Не думаю, что Гарольд вообще предложил бы такое. Известно, какой он. Его несколько оттолкнуло (думаю, и Глена тоже) огромное количество оружия, включая два автомата. Но вообще-то Гарольду просто хотелось затянуть свою старую песню… должен же он сделать заметным свое присутствие.

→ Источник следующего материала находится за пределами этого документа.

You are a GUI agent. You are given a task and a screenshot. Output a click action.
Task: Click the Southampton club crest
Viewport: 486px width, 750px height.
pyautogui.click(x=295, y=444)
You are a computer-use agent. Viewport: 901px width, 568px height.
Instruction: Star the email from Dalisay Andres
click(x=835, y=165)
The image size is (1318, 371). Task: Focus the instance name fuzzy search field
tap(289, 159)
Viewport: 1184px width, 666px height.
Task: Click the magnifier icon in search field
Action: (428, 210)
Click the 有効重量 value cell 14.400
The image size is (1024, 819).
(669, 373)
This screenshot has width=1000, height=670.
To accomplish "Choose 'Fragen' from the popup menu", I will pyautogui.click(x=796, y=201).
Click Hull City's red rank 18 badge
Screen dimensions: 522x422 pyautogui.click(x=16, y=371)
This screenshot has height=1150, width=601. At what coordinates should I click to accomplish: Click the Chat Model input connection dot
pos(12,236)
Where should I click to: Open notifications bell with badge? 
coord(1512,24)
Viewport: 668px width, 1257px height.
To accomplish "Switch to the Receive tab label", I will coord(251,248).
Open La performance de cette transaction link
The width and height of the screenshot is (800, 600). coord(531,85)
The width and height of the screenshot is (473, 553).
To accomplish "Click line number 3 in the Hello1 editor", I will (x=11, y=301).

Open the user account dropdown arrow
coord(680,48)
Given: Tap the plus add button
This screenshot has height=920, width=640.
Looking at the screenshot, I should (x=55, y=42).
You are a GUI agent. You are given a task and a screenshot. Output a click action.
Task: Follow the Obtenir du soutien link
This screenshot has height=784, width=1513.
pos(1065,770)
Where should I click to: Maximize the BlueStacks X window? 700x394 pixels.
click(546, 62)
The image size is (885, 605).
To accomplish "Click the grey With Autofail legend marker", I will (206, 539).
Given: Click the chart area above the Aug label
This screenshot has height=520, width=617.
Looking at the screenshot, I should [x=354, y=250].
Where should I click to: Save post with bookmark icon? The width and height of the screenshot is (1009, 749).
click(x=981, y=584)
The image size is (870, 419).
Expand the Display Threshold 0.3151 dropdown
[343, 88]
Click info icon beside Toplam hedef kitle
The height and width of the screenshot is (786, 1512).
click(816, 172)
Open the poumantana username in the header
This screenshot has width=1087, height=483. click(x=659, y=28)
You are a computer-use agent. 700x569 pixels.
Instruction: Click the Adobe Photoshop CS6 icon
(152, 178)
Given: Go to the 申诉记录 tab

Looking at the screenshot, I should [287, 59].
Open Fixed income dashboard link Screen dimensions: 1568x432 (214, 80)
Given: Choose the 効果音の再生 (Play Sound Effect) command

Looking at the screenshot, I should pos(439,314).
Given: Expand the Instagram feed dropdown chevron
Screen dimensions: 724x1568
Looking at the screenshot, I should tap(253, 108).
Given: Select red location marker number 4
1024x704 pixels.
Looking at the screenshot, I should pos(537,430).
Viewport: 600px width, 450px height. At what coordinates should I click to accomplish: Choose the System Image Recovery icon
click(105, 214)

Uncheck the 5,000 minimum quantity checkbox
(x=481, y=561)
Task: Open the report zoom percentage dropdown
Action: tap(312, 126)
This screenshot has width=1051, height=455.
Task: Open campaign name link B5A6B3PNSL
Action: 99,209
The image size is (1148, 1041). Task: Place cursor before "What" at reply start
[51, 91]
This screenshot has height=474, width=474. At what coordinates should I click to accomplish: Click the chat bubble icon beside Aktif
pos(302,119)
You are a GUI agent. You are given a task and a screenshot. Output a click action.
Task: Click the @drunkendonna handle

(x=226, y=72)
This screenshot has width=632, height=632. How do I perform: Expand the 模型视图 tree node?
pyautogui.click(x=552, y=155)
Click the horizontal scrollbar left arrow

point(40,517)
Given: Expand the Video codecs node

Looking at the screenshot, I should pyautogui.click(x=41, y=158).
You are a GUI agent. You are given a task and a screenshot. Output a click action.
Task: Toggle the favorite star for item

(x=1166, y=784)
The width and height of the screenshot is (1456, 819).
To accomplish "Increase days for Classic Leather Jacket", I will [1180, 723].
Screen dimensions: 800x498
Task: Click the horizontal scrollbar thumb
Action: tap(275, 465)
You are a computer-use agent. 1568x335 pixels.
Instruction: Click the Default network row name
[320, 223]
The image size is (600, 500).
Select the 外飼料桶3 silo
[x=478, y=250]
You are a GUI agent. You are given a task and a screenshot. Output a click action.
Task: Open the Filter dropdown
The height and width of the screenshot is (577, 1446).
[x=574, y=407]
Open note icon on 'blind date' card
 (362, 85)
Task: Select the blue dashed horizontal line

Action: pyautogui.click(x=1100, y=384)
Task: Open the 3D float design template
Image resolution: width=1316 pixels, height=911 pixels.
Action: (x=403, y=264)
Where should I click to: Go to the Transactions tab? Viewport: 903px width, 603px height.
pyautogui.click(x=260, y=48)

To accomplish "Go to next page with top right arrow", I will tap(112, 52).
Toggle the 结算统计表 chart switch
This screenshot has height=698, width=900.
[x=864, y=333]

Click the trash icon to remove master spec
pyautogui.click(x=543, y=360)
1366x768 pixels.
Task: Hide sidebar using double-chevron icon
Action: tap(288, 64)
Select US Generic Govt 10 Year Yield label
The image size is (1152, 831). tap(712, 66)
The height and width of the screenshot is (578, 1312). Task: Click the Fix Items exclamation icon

Думаю, я исписала уже достаточно страниц о ПСИХОЛОГИИ ГАРОЛЬДА, и если ты, дневник, не поймешь его сейчас, то не поймешь уже никогда. Под его чванством, самодовольством и напыщенной высокопарной речью скрывается маленький беззащитный мальчишка. Он никак не может поверить, что все действительно изменилось. Часть его — большая часть, я думаю, — продолжает верить, что все его школьные мучители в один прекрасный день восстанут из своих могил и снова начнут обстреливать его из рогаток или называть Чокнутый Лаудер, как делала его Эми. Иногда мне кажется, что для него было бы лучше (как, возможно, и для меня), если бы мы не встречались в Оганквите. Я часть его старой жизни, когда-то я была лучшей подругой его сестры, и так далее и так далее. Так вот каков итог наших сложных и натянутых отношений с Гарольдом: это может показаться странным, но, зная то, что я знаю теперь, я выбрала бы в друзья Гарольда, а не Эми, которая была просто помешана на упакованных мальчиках в шикарных машинах и которая была (прости меня, Господи, за то, что я говорю нелицеприятные вещи о мертвых, но это правда) самым великим снобом из Оганквита, каким может быть только постоянный житель заштатного городка. По-своему Гарольд хладнокровен и рассудителен. Но только тоща, когда он не концентрирует всю свою ментальную энергию на том, чтобы показать себя во всей красе. Но, видишь ли, Гарольд никогда не поверит, что кто-то может считать его рассудительным. В какой-то своей части он всегда был таким упрямым консерватором. Он решил привнести все свои проблемы в этот не такой уж радостный новый мир. С таким же успехом он мог бы упаковать свои неприятности в рюкзак вместе с теми шоколадными конфетами, которые он так любит.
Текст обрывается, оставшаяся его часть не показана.